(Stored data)
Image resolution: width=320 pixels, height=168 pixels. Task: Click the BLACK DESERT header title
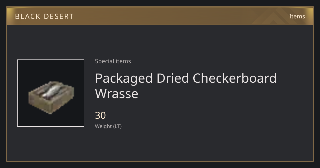coord(44,17)
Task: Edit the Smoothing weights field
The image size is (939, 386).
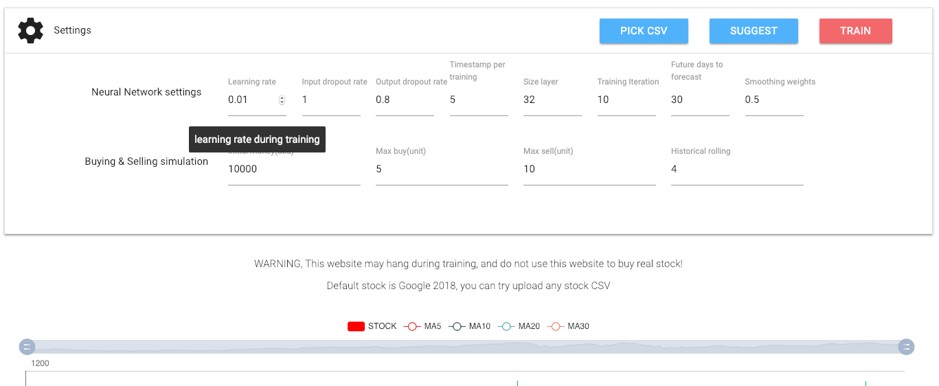Action: click(x=773, y=100)
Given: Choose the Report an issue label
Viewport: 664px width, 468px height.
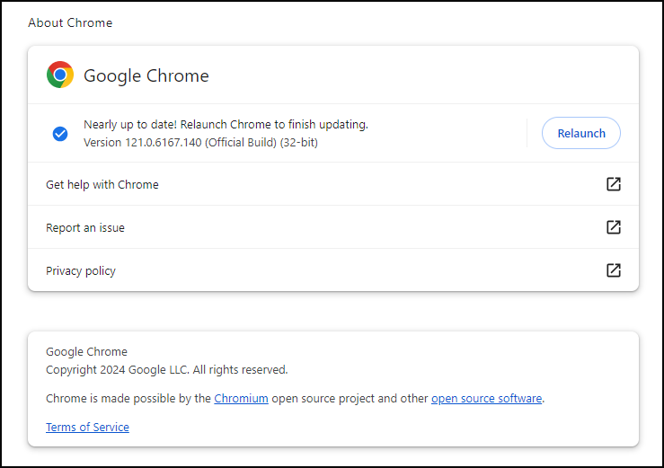Looking at the screenshot, I should tap(85, 228).
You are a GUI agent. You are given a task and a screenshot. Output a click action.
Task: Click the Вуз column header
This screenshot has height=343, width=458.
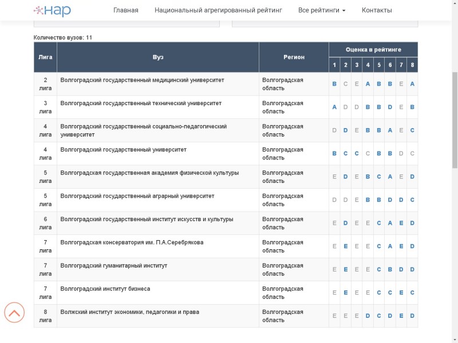pos(158,57)
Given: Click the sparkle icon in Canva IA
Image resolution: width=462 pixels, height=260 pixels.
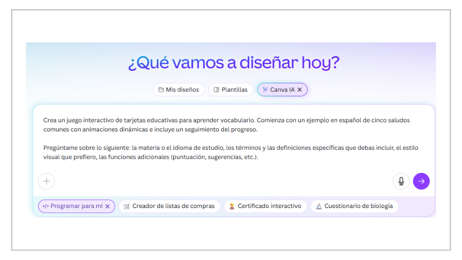Looking at the screenshot, I should coord(265,90).
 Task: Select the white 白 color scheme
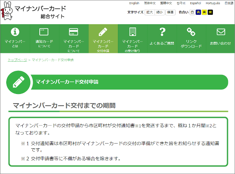(x=192, y=12)
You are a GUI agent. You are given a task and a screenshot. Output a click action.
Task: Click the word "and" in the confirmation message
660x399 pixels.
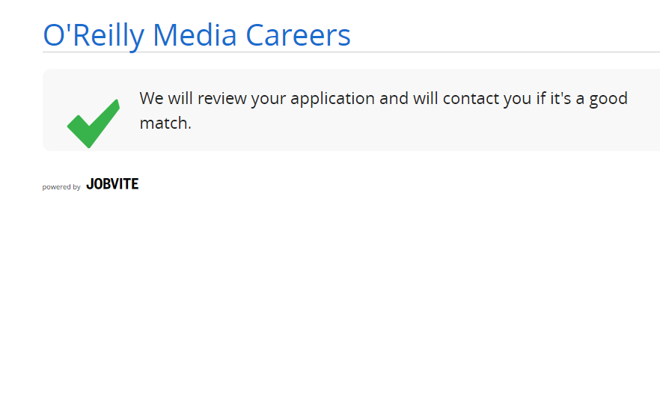pos(394,99)
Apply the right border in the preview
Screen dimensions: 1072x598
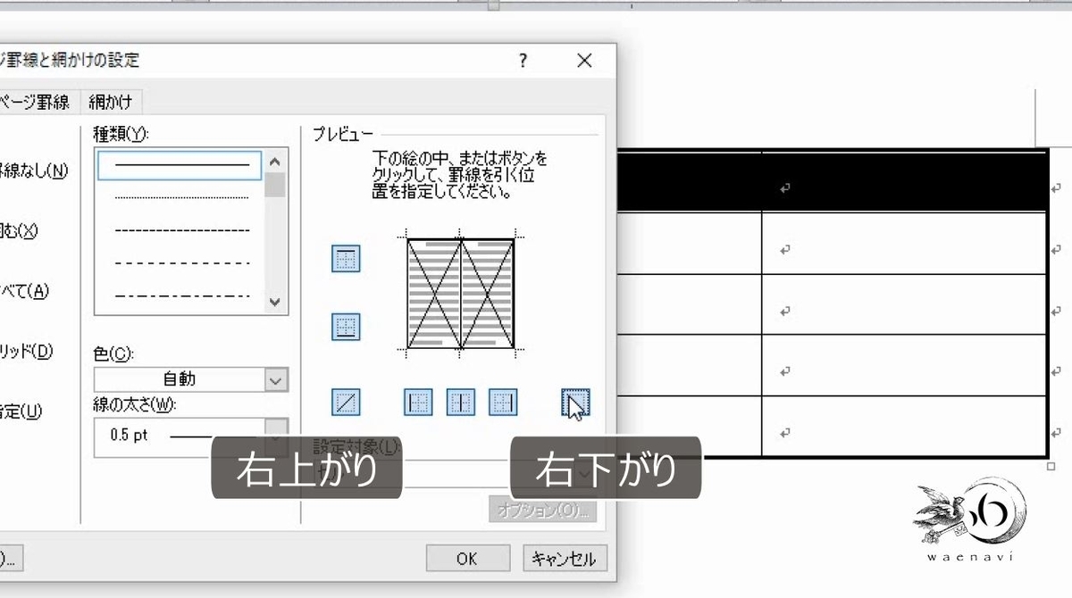[503, 403]
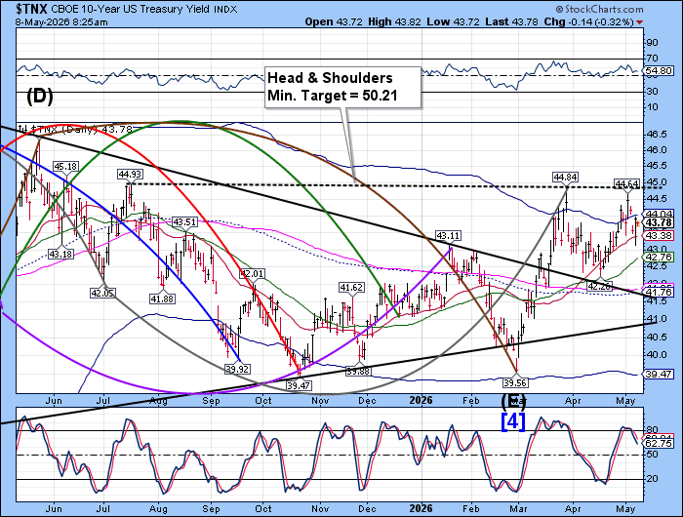Click the 62.75 stochastic value tag
This screenshot has height=517, width=683.
659,444
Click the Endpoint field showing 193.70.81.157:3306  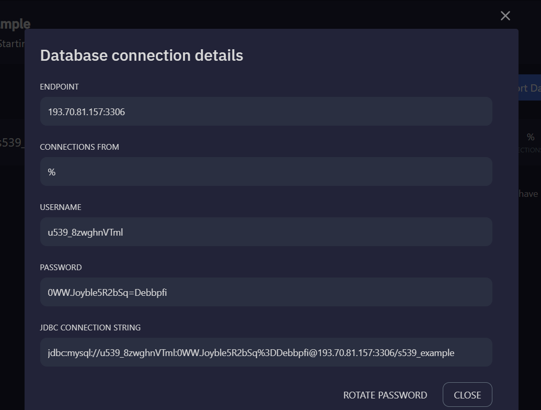266,112
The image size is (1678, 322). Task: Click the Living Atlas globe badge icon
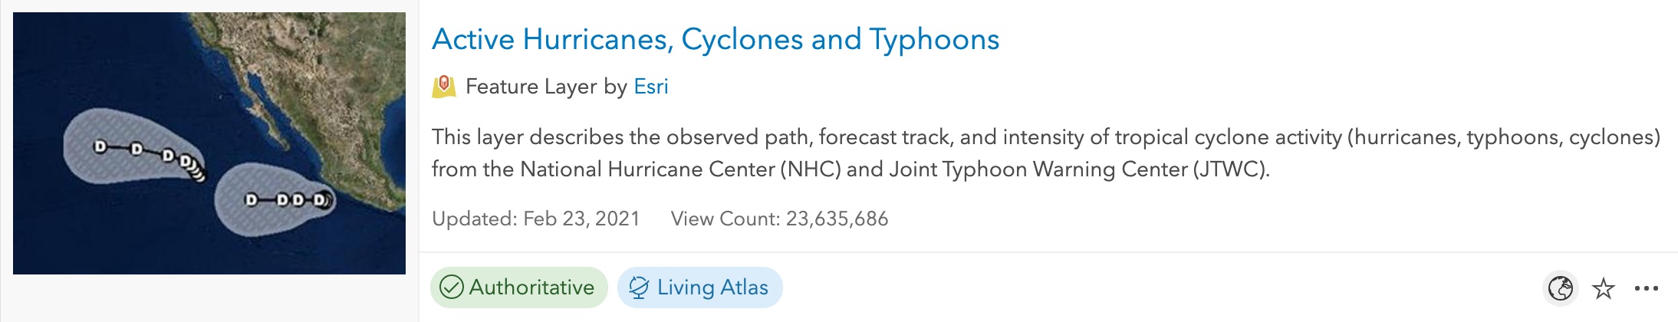click(x=638, y=288)
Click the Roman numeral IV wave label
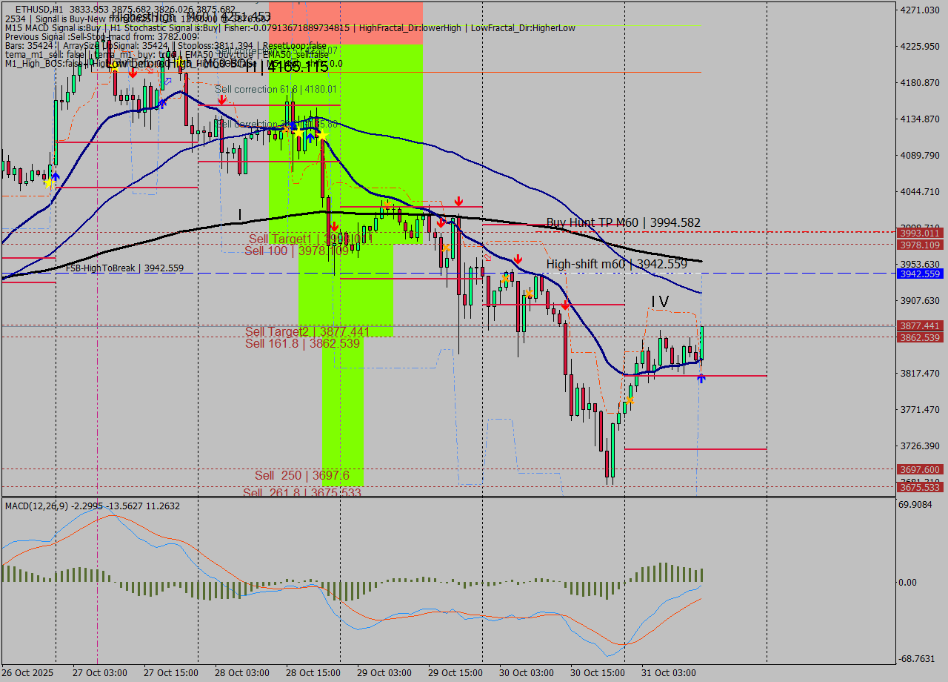 tap(660, 301)
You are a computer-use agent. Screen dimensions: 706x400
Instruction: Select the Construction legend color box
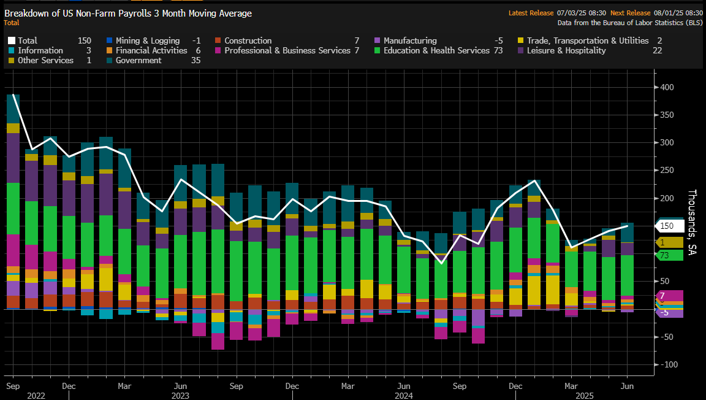pos(218,41)
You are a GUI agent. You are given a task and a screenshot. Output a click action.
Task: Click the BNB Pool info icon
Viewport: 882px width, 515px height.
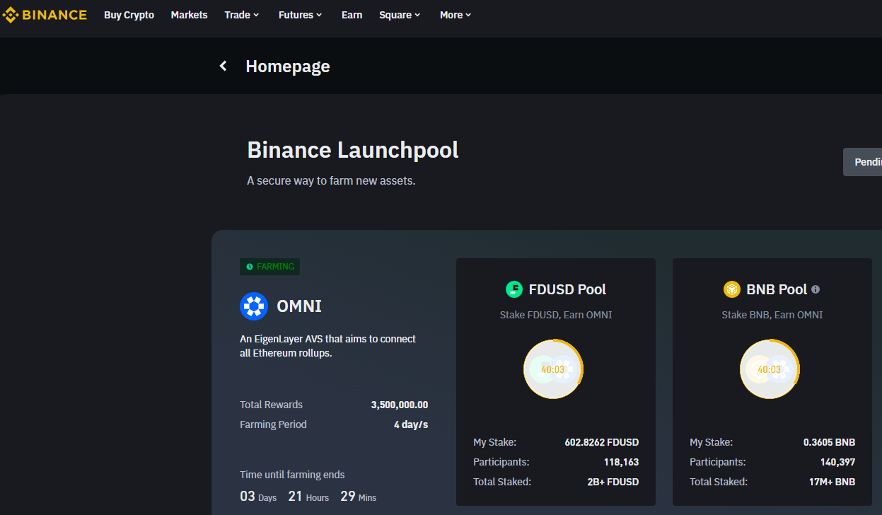pyautogui.click(x=816, y=289)
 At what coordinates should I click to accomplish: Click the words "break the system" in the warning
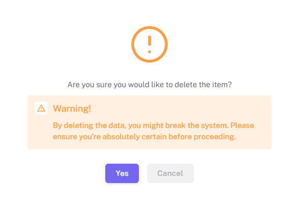click(196, 125)
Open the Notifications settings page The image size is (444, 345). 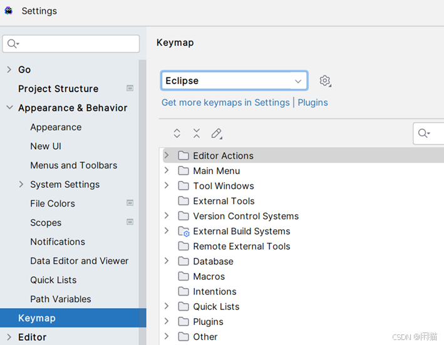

## [Exercise]
The answer must be the lines from the first one in the records through the line containing "Given: Click the sparkle icon in Canva IA", copied exactly, with no pictures.

## [Reply to the exercise]
Image resolution: width=320 pixels, height=168 pixels. Task: Click the BLACK DESERT header title
coord(44,17)
Task: Edit the Smoothing weights field
The image size is (939, 386).
Action: click(x=773, y=100)
Given: Choose the Report an issue label
Viewport: 664px width, 468px height.
Looking at the screenshot, I should tap(85, 228).
You are a GUI agent. You are given a task and a screenshot. Output a click action.
Task: Click the Вуз column header
This screenshot has height=343, width=458.
pos(158,57)
Given: Click the sparkle icon in Canva IA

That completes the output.